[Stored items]
[Start of section]

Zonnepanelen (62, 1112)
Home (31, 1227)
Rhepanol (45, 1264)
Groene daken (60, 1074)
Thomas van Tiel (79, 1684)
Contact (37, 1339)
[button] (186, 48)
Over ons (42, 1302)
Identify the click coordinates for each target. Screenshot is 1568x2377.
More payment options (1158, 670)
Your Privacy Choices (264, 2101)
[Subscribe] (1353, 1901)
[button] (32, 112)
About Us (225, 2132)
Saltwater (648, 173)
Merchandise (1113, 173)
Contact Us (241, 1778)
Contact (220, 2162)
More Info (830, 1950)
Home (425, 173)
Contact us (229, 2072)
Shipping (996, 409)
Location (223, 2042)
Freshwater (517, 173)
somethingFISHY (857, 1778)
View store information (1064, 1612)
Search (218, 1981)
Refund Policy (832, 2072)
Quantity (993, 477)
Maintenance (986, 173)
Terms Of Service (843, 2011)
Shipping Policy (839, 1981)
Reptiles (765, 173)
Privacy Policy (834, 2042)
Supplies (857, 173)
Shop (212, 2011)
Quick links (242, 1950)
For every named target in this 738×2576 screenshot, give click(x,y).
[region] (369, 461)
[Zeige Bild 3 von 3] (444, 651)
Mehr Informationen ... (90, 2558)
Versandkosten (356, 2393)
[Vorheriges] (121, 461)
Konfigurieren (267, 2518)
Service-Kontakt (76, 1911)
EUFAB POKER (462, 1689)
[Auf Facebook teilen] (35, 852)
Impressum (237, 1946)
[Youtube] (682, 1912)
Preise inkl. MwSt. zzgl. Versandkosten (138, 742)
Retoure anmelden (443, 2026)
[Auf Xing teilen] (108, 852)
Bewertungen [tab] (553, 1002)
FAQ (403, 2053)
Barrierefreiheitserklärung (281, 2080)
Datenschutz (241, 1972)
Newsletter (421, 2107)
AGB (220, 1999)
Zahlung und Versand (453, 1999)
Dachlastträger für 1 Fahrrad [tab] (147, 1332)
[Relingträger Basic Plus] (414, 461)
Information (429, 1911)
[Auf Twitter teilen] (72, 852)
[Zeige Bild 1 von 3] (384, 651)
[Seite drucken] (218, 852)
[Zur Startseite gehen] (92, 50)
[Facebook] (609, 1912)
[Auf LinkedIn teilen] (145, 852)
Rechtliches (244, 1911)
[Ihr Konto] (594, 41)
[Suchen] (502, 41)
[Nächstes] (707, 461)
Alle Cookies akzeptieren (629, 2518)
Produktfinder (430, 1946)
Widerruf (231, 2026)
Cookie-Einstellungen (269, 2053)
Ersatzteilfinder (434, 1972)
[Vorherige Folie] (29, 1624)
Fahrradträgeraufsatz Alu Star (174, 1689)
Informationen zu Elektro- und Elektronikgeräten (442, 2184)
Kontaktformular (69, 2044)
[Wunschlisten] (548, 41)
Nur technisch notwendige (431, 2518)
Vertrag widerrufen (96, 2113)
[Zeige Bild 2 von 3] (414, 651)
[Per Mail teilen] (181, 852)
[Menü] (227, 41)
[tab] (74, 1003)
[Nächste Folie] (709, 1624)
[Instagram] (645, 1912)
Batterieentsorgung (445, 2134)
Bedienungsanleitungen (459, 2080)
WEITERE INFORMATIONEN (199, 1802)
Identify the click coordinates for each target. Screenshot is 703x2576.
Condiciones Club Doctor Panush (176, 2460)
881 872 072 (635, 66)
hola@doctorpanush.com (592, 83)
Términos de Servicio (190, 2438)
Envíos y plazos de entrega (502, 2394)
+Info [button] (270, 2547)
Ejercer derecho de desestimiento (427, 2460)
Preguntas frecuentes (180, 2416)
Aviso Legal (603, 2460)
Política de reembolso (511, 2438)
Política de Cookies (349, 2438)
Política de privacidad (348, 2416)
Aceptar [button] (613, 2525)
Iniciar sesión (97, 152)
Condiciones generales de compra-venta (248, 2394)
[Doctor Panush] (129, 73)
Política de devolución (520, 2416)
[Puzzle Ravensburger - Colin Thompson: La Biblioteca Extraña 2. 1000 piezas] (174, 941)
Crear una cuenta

[End of section]

What this task involves: Identify the lines of the entries containing the string "Versandkosten". Copy each such line.

Answer to the exercise:
Versandkosten (356, 2393)
Preise inkl. MwSt. zzgl. Versandkosten (138, 742)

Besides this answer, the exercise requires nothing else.